Re: OFFTOPIC: Re: bzip2 for kernel dists?

Hans Lermen (lermen@elserv.ffm.fgan.de)
Mon, 15 Dec 1997 16:20:22 +0100 (MET)


On Mon, 15 Dec 1997, Mike Kilburn wrote:

> > Hmm.. I just tried bzip2ing vmlinux.. Not a big improvement.
>
> Big is a relative term. If you are 20K short of including something you want
> then 60K extra is big.

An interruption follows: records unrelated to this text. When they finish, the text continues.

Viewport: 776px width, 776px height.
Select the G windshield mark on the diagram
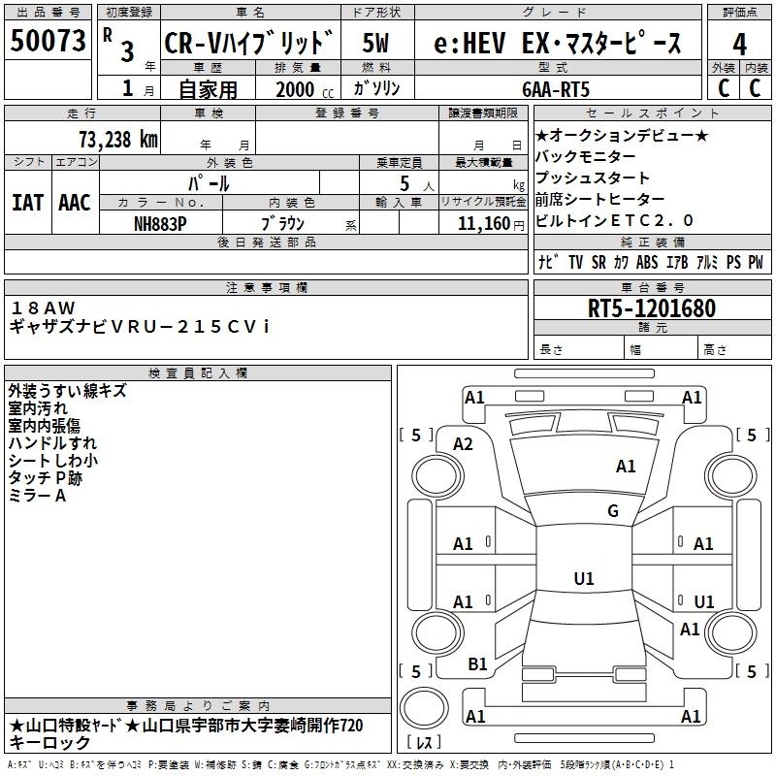tap(612, 511)
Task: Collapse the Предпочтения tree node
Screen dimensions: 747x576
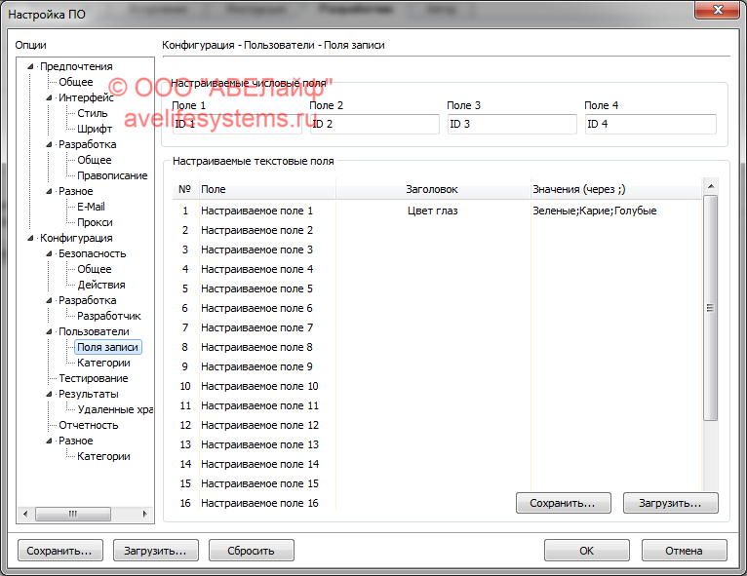Action: [x=30, y=67]
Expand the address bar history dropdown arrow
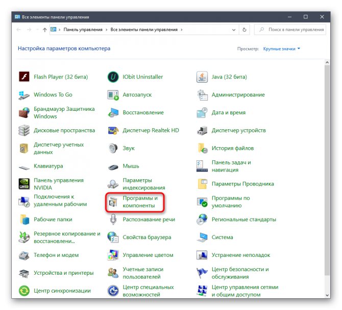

Also look at what you save for the compressed root
> file system not just the kernel image.

You should look more closely on what you _real_ win, then you'll see its not
worth the work.

- You have to use the smallest buffersize for bzip2 (option -1), which
will nevertheless need a buffer of 100K. Hence, forget it for zImages.
^^^^^^^^^^^^^^^^^^^^^
For a bzImage (which anyway is far away from reaching its limits),
I tested it and got these sizes for the 'tmppiggy' after compression:

477424 Dec 15 15:38 /tmp/3871piggy.bz2 (bzip2 -9)
497139 Dec 15 15:39 /tmp/3871piggy.bz2 (bzip2 -1)
508444 Dec 15 15:35 /tmp/3871piggy.gz (gzip -9)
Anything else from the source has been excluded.